The major vegetation groups that are mapped, represent the dominant vegetation occurring in a particular area.
Applications
The inferred pre-European vegetation mapping can provide:
- a broad baseline to document change in the extent and type of native vegetation;
- information to assist in understanding the landscape for management and conservation of biodiversity;
- an understanding of native vegetation cover which, coupled with details on Australia's soils, topography and climate variability assists construction of a modelled; assessment of natural soil erosion. This then allows us to understand changes in soil erosion patterns that have accompanied land use and are now impacting on the condition of our rivers, estuaries and near shore zones (NLWRA in prep.);
- species and vegetation community information to assist in regional revegetation activities; and
- information to assist in understanding changes in water balance, the key driver of dryland salinity (NLWRA 2001a) and changes in catchment surface water hydrology (NLWRA 2001b).
Limitations
The variety of methods used to map pre-European vegetation, the scale of some of the data and the difficulty of mapping in fragmented landscapes has resulted in an Australia-wide map which presents a combination of very broad and detailed mapping.
Queensland, Western Australia, Victoria and the Northern Territory National Vegetation Information System data have the greatest reliability. The New South Wales, South Australia and Tasmanian data are interim products and provide a broad scale view of Australia's pre-European vegetation.

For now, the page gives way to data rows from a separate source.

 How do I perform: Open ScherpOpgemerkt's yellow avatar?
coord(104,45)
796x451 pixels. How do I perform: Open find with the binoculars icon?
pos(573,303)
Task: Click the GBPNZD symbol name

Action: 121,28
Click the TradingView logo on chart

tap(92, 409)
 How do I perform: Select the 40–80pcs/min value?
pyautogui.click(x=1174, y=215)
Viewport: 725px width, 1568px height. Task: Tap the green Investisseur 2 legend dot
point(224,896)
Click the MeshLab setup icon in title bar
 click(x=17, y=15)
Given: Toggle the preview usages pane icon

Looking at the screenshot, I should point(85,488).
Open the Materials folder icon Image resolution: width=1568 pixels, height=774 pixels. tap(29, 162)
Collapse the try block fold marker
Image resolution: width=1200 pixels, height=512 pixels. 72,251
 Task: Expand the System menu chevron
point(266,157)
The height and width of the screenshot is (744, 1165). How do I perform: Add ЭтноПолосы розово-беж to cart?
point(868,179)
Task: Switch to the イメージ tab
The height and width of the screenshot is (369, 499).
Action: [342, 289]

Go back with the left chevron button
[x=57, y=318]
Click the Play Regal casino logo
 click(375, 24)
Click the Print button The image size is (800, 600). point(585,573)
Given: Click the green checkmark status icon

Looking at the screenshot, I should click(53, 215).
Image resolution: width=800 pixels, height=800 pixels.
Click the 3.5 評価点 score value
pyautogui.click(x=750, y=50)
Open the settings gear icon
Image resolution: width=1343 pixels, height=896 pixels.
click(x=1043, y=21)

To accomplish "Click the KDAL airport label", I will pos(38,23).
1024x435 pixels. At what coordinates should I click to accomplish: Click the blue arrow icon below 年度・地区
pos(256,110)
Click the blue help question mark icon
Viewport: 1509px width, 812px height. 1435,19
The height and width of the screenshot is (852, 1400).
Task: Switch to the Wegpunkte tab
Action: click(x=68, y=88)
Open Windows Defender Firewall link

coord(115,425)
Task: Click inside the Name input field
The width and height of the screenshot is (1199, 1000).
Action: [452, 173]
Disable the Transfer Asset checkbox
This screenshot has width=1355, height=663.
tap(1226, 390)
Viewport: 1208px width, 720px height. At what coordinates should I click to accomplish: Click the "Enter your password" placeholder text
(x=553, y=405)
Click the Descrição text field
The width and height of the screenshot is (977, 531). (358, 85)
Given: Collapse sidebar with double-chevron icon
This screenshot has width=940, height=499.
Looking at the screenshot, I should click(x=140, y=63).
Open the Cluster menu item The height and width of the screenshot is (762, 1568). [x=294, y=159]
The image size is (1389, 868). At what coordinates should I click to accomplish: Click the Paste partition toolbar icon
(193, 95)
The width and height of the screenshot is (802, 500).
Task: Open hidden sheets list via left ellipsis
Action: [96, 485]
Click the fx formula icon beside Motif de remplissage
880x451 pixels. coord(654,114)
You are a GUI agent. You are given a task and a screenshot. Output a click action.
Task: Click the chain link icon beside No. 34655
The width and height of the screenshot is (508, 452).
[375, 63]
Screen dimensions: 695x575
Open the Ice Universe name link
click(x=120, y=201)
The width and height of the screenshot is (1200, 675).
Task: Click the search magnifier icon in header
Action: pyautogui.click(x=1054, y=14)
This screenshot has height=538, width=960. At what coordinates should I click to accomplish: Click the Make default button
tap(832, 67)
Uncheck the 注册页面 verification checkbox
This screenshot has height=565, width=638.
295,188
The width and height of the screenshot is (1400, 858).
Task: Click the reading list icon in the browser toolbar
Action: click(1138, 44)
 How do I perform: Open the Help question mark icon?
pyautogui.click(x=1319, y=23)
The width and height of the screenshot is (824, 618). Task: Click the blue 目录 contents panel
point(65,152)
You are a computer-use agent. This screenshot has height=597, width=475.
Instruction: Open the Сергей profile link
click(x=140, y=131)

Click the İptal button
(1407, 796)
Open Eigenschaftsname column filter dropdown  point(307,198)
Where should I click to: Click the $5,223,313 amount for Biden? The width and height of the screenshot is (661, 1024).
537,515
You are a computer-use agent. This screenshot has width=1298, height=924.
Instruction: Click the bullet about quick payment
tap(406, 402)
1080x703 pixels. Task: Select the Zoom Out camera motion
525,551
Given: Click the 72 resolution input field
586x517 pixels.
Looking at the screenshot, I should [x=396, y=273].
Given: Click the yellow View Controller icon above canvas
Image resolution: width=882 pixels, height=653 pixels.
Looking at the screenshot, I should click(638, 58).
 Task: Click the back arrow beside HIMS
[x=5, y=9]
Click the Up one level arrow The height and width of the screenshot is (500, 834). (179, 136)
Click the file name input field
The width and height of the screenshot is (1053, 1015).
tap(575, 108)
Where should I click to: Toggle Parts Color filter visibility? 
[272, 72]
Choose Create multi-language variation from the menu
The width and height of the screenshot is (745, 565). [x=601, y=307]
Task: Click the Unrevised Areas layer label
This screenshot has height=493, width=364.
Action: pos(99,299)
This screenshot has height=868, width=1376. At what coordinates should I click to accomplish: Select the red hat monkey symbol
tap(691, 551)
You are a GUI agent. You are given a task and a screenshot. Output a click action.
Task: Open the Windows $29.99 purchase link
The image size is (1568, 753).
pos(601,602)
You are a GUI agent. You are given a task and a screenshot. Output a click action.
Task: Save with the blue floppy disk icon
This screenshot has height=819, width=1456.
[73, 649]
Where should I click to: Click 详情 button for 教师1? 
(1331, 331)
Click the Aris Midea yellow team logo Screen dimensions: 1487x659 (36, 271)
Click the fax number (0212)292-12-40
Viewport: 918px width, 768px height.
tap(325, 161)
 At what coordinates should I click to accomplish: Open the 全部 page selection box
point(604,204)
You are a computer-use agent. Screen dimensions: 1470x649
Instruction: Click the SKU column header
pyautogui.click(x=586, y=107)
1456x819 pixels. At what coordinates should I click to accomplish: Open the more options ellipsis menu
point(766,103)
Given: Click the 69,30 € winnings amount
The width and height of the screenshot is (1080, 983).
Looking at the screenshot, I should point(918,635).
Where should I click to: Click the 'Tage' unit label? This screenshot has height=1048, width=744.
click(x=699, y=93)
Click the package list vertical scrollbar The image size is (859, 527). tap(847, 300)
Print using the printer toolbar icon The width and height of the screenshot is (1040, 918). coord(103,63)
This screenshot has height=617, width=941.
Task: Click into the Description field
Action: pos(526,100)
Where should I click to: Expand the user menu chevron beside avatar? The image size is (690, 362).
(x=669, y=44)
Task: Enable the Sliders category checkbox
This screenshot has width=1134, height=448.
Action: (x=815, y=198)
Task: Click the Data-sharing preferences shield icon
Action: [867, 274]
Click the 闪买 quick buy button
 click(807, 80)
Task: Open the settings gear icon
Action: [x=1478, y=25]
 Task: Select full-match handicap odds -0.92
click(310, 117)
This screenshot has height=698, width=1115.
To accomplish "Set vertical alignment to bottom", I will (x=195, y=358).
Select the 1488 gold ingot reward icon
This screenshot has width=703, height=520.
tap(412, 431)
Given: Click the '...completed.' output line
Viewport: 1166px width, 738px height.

The Guidelines section of this report provides guidelines on the use of the information and Appendix 8 presents information on the sources of data that have been collated into the National Vegetation Information System to represent Australia's pre-European vegetation including the extent, scale and date of collection.
Figures 6 and 7 provide information on the location and extent of data sets, their scale and level of classification used to develop the major vegetation groups.